All the seven abnormalities (subluxations) reported by van Eijk et al were probably diagnosed by the dynamic lateral view radiographs, however they always took also two anteroposterior (AP) views (high and low). Based on their findings and our own experiences (still unpublished data), we suggest that a routine radiological examination of the cervical spine in chronic arthritis should include lateral view radiographs in full flexion and extension, but the AP radiographs are probable needed only in advanced cases and for individual reasons.

Physicians should be aware of the possibility that significant cervical spine subluxations may develop even without symptoms or signs in cases with severe inflammation. Dynamic radiographs should be taken when such abnormalities are suspected, but it is wise to avoid unnecessary radiation.

References

1. van Eijk IC, Nielen MMJ, van Soesbergen RM, Hamburger HL, Kersten PJS, Dijkmans BAC, van Schaardenburg D. Cervical spine involvement is rare in early arthritis. Ann Rheum Dis 2006;65:973-4.

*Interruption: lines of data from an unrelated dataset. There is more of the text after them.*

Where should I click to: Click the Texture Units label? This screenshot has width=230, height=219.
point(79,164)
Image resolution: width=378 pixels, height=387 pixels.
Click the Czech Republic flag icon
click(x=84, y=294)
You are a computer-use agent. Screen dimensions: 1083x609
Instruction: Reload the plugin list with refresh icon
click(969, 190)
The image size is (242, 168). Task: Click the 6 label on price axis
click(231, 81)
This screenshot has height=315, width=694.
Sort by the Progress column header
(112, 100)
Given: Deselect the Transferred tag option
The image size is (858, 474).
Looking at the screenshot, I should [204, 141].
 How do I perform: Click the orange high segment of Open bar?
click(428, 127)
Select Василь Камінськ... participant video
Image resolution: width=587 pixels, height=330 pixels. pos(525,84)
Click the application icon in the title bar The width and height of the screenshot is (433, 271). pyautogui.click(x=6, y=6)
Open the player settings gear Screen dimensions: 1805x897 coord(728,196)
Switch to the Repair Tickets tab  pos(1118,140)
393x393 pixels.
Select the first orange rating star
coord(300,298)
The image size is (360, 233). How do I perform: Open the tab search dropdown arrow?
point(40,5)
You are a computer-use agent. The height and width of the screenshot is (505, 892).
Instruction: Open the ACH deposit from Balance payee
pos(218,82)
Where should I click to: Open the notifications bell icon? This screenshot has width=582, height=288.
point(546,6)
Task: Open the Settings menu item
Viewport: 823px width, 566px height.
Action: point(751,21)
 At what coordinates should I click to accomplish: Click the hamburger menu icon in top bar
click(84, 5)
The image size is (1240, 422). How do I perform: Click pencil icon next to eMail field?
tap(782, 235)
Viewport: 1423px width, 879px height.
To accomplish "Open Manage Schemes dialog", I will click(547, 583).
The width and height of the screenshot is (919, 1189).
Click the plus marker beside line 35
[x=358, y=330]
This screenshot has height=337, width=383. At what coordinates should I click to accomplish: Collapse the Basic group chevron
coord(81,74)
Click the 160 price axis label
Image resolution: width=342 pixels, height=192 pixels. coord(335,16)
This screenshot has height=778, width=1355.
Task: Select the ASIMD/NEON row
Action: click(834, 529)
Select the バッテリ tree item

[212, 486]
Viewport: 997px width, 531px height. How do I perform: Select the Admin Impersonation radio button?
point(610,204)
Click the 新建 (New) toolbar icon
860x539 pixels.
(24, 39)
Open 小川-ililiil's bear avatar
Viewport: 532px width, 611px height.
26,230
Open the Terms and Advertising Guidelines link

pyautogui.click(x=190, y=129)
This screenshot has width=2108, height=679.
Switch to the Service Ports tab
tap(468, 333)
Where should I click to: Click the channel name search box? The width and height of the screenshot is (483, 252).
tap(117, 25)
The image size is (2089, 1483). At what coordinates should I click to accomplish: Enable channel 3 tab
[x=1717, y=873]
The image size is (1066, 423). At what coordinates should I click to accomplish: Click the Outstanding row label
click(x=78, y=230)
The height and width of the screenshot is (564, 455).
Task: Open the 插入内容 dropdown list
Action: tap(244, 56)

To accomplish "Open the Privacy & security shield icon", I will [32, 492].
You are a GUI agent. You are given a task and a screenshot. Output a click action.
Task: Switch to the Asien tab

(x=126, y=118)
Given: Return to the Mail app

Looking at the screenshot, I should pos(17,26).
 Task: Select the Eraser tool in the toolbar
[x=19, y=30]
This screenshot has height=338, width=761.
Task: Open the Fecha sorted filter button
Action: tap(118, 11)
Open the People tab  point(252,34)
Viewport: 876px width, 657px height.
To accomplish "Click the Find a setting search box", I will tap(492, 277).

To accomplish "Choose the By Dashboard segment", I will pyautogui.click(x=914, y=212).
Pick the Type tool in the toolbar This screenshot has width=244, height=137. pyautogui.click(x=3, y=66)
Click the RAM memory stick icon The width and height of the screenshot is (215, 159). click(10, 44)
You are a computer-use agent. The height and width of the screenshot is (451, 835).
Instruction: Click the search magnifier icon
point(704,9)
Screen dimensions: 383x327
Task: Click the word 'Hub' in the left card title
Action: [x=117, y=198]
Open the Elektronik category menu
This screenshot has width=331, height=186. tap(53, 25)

2. Neva MH, Häkkinen A, Mäkinen H, Hannonen P, Kauppi M, Sokka T. High Prevalence of Asymptomatic Cervical Spine Subluxations in Patients with Rheumatoid Arthritis Waiting for Orthopaedic Surgery. Ann Rheum Dis 2006;65:884-8.

3. Häkkinen A, Neva MH, Kauppi M, Hannonen P, Ylinen J, Mäkinen H. Jäppinen I, Sokka T: Decreased muscle strength and mobility of the neck in patients with rheumatoid arthritis and atlantoaxial disorders. Arch Phys Med Rehabil. 2005;86:1603-8.

4. Neva MH, Isomäki P, Hannonen P, Kauppi M, Krishnan E, Sokka T. Early and extensive erosiveness in peripheral joints predicts atlantoaxial subluxations in patients with rheumatoid arthritis. Arthritis Rheum 2003;48:1808-13.

5. Naranja A, Carmona I, Gavrila J, Balsa A, Belmonte MA, Tena X et al . Prevalence and associated factors of atlantoaxial luxation in a nation wide sample of rheumatoid arthritis patients. Clin Exp Rheumatol 2004;22:427-32.